A gauge of consumer sentiment fell for the first time in four months in March, even before the financial turmoil caused by the collapse of Silicon Valley Bank and Signature Bank.
The University of Michigan’s preliminary March Consumer Sentiment Index (MCSI) dropped to 63.4 from 67, below economists’ estimates of an unchanged reading and the lowest level since December. The reading of current economic conditions dipped 6.1% to 66.4, and the Index of Consumer Expectations dropped to 61.5 from 64.7. Both also missed forecasts.
The decrease in the Consumer Sentiment Index "was already fully realized prior to the failure of Silicon Valley Bank," when about 85% of the interviews for the survey had already been completed, noted Joanne Hsu, director of the consumer survey. She explained that, overall, all the components of the index worsened relatively evenly, "primarily on the basis of persistently high prices." She added that created downward momentum for sentiment leading into last week’s banking worries.?

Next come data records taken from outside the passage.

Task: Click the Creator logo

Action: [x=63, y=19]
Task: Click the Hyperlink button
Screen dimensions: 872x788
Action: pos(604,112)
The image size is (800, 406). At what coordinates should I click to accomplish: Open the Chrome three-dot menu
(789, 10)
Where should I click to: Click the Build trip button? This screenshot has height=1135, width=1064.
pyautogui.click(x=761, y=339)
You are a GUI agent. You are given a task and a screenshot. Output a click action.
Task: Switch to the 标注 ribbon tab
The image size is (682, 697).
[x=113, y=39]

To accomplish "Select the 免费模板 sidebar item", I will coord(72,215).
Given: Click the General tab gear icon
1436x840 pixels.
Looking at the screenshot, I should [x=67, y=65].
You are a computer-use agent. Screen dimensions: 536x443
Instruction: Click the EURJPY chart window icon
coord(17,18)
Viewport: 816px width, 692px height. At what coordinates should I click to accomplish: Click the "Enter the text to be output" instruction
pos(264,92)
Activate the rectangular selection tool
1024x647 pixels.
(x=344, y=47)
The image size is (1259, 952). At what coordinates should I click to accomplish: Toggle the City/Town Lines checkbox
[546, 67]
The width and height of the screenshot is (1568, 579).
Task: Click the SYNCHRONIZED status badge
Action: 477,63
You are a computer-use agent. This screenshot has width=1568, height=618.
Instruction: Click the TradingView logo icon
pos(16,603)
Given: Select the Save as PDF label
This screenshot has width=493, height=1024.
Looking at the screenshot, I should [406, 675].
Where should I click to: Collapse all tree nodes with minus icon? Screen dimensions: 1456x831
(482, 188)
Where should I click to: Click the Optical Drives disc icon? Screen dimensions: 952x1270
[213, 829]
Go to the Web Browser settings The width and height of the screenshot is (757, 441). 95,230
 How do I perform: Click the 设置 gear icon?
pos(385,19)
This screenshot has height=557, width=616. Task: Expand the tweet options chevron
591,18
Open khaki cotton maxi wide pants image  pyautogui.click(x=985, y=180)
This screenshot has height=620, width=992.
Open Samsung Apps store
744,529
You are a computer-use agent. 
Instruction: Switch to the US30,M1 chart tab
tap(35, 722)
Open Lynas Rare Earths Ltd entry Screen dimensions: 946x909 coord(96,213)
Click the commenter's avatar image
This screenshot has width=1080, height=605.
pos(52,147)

Inflation Expectations Down
Hsu pointed out that consumers’ inflation expectations for the year ahead fell to 3.8% from 4.1% last month, the lowest since April 2021. Respondents anticipated inflation over the next five years to be 2.8%, the lowest in six months.?
However, she explained that the "ongoing turbulence in the financial sector," along with uncertainty about how the Federal Reserve will respond, means the outlook for inflation will likely be volatile in the months ahead.